Note that as long as your data is de-identified, you may import it. But we ask that you refrain from using DataShop to share the data outside of your research team or make the data public until you have gone through steps 1-3 above and received notice that your data may be shared.

Note: Data added to DataShop prior to April 20, 2012 is not subject to these requirements.

Examples

Examples of consent wording that make sharing data NOT possible (offending text in red):

  • The records of this study will be kept private and confidential to the extent permitted by law.
  • Research records will be stored securely and only the researcher and team members will have access to the records.
  • No other researchers will have access to the data files.
  • Only project team research staff will view the collected data.

Examples of consent wording that make sharing possible:

  • [specific to storage/sharing through DataShop] Your de-identified data may be stored indefinitely in the DataShop repository at Carnegie Mellon University. Only registered users of DataShop will have access to the data for analysis purposes.
  • [more general but still allows for sharing through DataShop] By participating, you understand and agree that the data and information gathered during this study may be used by [PI's home institution] and published and/or disclosed by ABC U to others outside of ABC. However, no personally identifying information will ever be mentioned in any such publication or dissemination of the research data and/or results to other researchers.

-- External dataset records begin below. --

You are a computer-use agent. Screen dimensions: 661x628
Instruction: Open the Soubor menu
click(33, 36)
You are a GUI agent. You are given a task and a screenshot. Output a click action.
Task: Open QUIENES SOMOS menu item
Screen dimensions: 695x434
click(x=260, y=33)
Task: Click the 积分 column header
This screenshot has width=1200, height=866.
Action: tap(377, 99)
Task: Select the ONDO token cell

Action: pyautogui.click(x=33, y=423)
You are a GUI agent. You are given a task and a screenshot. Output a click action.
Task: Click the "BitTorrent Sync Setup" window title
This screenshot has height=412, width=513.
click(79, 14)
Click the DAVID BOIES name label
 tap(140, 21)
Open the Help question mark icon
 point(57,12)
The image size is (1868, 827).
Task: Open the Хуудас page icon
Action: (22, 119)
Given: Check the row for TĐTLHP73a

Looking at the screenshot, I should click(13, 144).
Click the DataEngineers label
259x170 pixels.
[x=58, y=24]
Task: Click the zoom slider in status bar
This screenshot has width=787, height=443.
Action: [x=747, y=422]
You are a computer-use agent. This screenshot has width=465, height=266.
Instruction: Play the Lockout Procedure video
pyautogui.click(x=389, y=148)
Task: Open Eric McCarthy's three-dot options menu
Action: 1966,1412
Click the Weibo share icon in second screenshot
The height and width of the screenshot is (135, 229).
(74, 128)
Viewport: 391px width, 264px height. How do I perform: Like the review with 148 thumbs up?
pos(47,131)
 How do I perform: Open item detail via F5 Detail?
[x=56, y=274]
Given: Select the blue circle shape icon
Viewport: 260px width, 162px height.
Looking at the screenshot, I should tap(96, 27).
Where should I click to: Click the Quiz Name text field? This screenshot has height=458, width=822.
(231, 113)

Examples of data collection types:

  • Not human subjects data—this is data that was not originally collected for research purposes; for example, an educational software company might have collected extensive student log files from their paying clients (schools or individual customers).
  • Study data collected under an IRB where participant consent (or parent consent for minor participants) was NOT required. An example:
    • a school whole-classroom K-12 study where the study materials are deemed (by the IRB) to be 'regular classroom learning activities' so no parent consent was required.
    • a college whole-classroom study where the study materials are deemed (by the IRB) to be 'regular classroom learning activities', so no participant consent was required.
  • Study data collected under an IRB where participant consent (or parent consent for minor participants) WAS required. A few examples (this list not exhaustive):
    • a lab study conducted at a researcher's institution for which the participants (whether minors or adults) were actively recruited and were paid (money or gift card) for their participation;
    • a study run at a K-12 school either during non-class time (free period, before or after school) or are pulled out of a particular class to participate; participants may or may not have been paid; participants (through their parents) were actively recruited.